I hate this rhetoric that Gen- Z are lazy or don't have the drive to graft their way up the ranks - I am Gen Z and I run an agency for crying out loud. But I can see where these gross misconceptions come from. Trends like ’quiet quitting’ have hurt our image & to be honest the older generations do not trust us to keep this economy going. I however could not disagree more & I think we are going to get this economy boosting. But something does need to change & it's not about productivity- it's about perception.
There is an age old saying “fake it till you make it” which was not set up by Gen Z but I think is very purported in our current way of life. With articles on Money Dysmorphia and us spending outside our means to be like those we see online, or everyone trying to sell you a template to become an overnight millionaire, you can get really caught in the noise that to succeed you have to make it seem like you have it already and follow it up with evidence later on.

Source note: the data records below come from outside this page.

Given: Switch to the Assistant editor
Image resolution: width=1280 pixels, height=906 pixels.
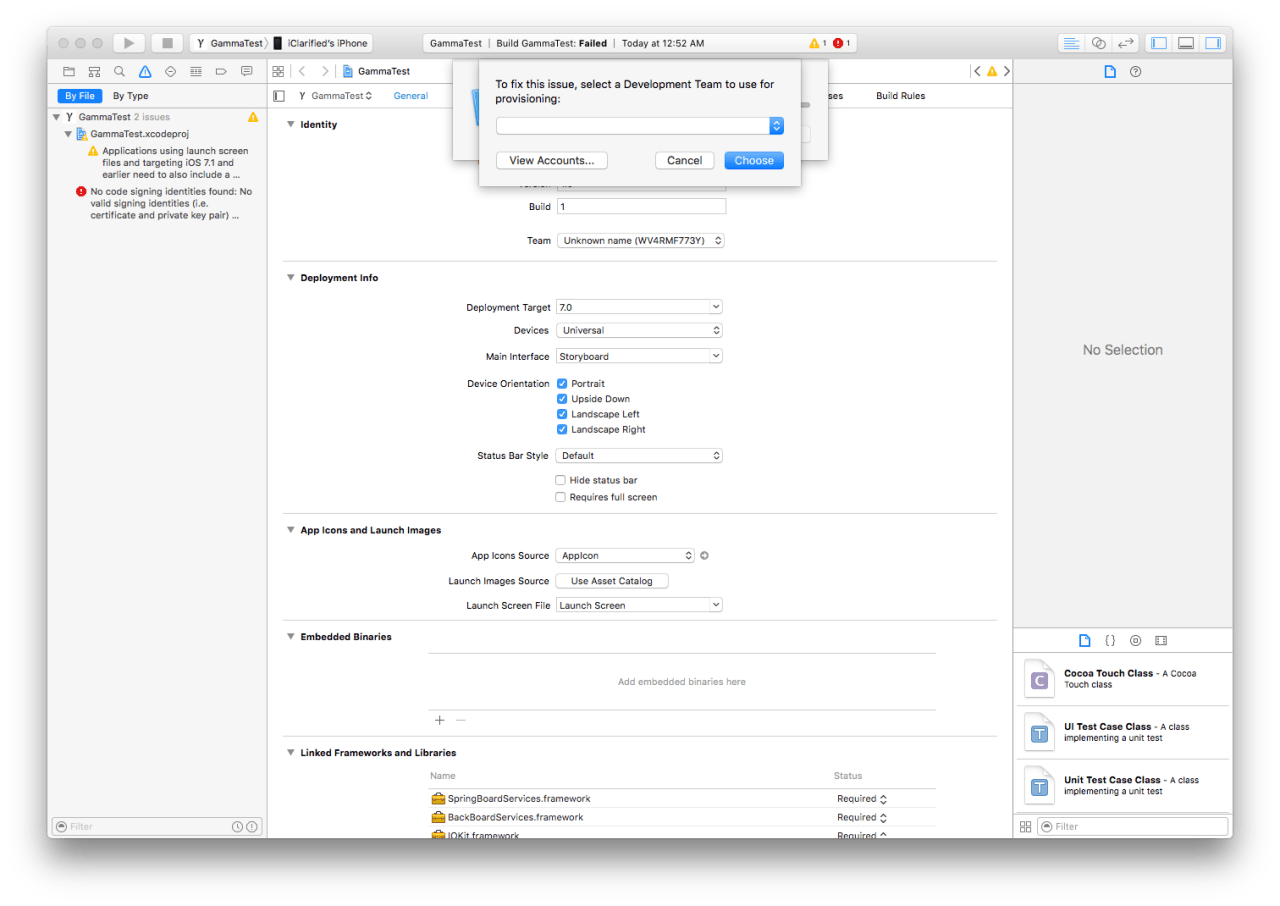Looking at the screenshot, I should 1099,43.
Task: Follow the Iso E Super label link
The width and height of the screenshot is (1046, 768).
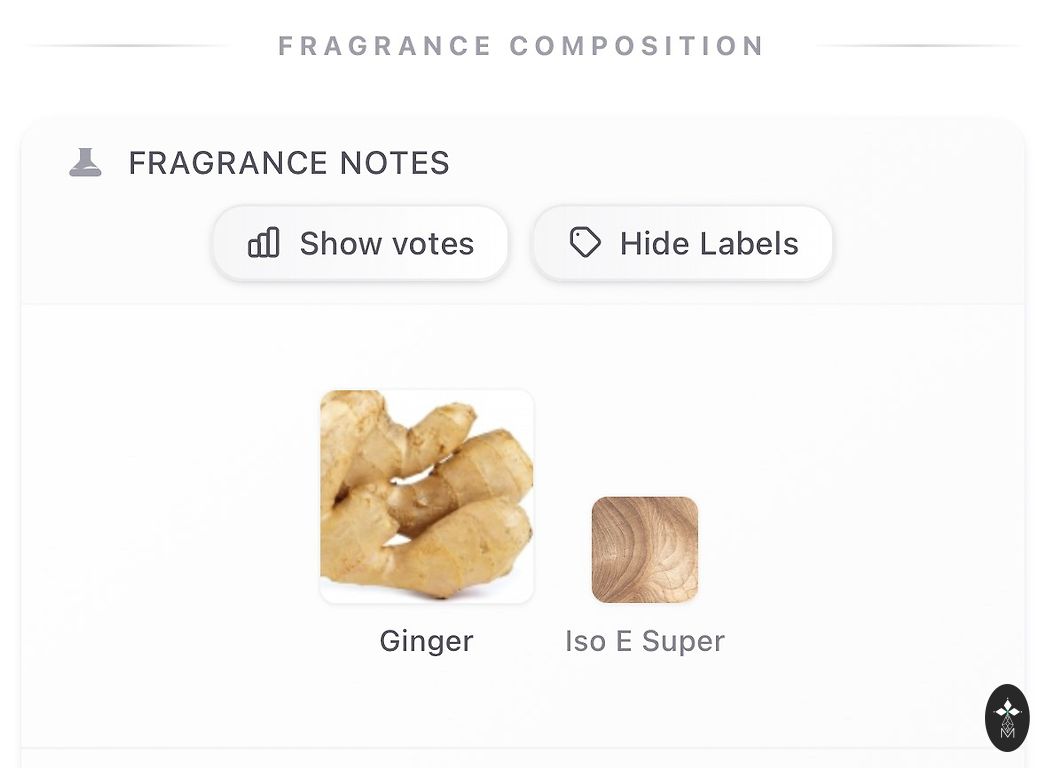Action: (x=645, y=641)
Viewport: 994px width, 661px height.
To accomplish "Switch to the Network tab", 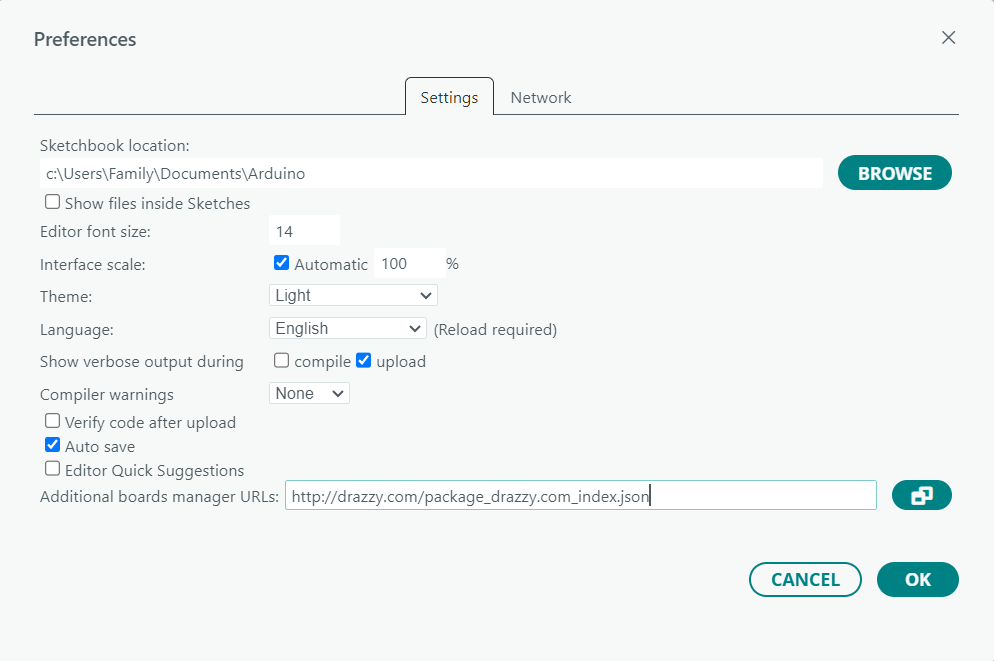I will [x=540, y=98].
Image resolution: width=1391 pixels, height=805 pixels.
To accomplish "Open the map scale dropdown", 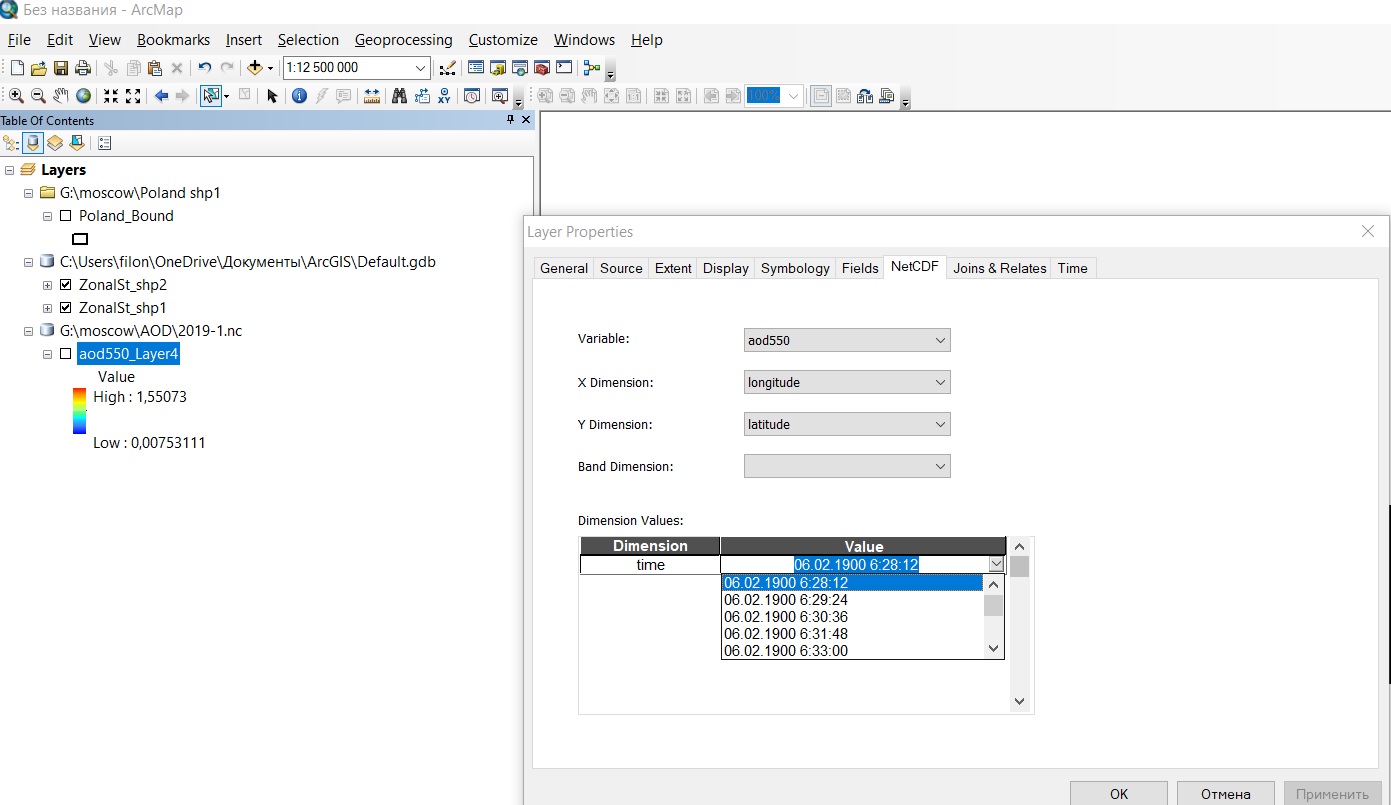I will 420,68.
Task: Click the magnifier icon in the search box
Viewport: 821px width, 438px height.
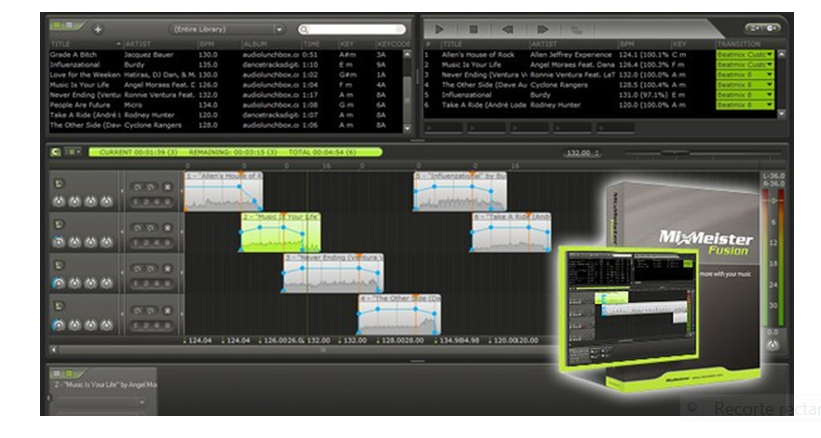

Similarly, the culture around work life balance, creating distinct boundaries between your job and personal life (which I wholeheartedly agree with btw) & digital nomads, has lead people to believe that mass amounts of people can have a 4 hour work week and be on a six figure sum which is just incredibly unrealistic.
But where did good old grafting go? The expectation and knowledge that it takes hard work to be able to accelerate and build, that sometimes sacrifices and difficulty come with the territory of becoming better at something. The understanding that work like life, can come with some seasons that need more from you- usually when you are younger and have a bit more energy to deal with the ever continuous battle of work and social life.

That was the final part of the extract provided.